[Target pointing data]
----------

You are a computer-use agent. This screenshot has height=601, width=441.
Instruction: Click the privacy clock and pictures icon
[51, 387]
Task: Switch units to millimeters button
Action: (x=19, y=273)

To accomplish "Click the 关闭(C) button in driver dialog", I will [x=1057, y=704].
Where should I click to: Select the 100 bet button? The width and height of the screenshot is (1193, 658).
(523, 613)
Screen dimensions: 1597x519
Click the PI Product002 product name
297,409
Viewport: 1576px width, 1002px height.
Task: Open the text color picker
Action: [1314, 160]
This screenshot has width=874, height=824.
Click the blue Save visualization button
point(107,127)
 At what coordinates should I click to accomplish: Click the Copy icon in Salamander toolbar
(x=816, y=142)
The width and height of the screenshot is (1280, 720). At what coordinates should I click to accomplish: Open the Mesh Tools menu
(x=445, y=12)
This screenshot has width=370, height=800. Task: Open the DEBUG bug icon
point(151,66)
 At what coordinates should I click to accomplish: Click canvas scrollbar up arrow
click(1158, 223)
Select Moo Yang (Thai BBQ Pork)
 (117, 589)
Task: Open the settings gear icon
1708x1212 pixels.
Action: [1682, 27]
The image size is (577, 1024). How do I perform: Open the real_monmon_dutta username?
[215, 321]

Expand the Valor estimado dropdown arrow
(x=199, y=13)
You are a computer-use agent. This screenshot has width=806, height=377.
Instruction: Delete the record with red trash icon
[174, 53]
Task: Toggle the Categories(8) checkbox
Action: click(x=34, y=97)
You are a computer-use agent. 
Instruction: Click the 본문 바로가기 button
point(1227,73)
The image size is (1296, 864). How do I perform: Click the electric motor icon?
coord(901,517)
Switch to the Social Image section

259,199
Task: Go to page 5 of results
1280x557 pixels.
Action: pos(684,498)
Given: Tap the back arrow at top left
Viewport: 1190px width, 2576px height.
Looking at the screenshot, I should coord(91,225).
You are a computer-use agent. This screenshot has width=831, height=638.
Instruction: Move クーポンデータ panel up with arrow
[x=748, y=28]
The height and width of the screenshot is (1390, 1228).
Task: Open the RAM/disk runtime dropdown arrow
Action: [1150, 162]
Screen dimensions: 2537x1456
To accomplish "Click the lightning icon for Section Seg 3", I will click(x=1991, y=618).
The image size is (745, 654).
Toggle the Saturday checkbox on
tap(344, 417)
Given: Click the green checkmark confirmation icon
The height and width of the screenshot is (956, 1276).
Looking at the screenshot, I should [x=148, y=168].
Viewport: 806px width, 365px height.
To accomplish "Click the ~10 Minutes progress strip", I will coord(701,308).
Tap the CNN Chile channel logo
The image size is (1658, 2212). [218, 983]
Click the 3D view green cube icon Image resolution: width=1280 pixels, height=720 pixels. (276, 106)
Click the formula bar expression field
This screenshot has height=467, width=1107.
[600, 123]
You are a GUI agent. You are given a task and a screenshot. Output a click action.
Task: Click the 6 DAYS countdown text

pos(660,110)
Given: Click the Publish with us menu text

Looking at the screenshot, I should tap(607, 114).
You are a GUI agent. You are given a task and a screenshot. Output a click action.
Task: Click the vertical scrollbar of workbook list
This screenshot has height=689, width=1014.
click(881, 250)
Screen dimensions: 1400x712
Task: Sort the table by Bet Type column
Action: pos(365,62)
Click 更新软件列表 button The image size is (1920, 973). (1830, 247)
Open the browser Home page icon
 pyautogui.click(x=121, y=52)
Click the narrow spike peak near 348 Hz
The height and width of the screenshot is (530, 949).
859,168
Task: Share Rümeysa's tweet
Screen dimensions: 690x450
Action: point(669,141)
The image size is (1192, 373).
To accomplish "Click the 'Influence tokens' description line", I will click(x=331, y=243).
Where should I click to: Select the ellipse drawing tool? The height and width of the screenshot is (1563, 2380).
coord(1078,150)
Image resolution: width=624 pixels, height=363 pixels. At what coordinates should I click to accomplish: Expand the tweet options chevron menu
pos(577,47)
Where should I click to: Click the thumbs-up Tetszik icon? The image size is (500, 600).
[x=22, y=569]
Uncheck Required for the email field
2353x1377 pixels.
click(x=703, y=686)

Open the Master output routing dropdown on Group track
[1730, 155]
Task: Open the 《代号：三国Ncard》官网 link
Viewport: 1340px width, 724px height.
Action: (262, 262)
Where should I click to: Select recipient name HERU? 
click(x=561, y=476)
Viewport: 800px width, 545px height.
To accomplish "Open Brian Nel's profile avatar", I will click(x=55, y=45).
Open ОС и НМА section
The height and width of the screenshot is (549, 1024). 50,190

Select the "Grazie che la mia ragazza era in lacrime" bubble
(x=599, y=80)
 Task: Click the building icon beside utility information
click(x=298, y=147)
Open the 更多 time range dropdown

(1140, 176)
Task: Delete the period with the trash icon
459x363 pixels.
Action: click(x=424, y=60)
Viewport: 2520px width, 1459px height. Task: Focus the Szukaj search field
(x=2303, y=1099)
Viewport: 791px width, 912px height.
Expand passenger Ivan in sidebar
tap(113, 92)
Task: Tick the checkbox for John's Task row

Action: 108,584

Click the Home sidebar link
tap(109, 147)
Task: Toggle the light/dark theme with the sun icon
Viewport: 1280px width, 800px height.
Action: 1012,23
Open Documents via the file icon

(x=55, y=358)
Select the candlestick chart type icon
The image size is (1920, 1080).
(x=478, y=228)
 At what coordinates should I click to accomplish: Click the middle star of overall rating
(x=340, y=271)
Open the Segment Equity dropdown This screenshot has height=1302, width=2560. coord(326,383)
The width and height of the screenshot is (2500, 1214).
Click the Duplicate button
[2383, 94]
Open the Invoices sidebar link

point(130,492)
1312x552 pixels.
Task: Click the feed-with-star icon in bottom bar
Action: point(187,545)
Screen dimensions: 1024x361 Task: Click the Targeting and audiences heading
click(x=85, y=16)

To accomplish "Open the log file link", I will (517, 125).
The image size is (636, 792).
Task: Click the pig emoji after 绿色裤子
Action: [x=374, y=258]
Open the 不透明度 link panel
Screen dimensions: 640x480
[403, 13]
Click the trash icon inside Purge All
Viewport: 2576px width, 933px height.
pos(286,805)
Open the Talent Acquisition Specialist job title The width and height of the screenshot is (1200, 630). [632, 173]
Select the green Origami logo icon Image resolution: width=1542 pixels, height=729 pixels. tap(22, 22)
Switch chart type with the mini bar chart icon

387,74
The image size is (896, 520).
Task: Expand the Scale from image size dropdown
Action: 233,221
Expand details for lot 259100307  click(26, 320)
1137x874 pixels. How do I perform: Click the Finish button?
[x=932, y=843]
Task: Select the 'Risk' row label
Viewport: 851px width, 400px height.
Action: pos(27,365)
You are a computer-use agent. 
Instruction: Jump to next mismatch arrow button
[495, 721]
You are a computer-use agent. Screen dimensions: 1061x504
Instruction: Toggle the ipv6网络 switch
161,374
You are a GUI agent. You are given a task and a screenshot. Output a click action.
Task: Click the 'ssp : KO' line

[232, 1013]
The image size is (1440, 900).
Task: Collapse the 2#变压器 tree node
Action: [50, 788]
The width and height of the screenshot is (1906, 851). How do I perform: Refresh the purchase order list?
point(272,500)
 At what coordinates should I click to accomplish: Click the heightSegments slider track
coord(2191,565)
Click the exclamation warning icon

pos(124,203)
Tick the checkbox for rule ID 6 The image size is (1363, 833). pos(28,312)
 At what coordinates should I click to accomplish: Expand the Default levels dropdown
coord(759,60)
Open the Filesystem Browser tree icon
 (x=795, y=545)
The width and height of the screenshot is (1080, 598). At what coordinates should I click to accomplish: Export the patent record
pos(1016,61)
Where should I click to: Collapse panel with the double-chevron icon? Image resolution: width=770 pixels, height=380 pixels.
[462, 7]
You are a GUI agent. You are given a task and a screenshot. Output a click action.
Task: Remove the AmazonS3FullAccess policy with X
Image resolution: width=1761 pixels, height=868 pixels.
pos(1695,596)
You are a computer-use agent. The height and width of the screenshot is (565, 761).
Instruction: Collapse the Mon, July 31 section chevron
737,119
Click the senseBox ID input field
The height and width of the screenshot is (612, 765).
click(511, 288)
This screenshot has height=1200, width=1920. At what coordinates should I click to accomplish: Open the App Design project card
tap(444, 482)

----------

*Task brief*
Copy out the rows from the line containing "Tick the checkbox for rule" down to the line containing "(x=795, y=545)", both included, reproducing them verbatim.

*Correct answer*
Tick the checkbox for rule ID 6 The image size is (1363, 833). pos(28,312)
 At what coordinates should I click to accomplish: Expand the Default levels dropdown
coord(759,60)
Open the Filesystem Browser tree icon
 (x=795, y=545)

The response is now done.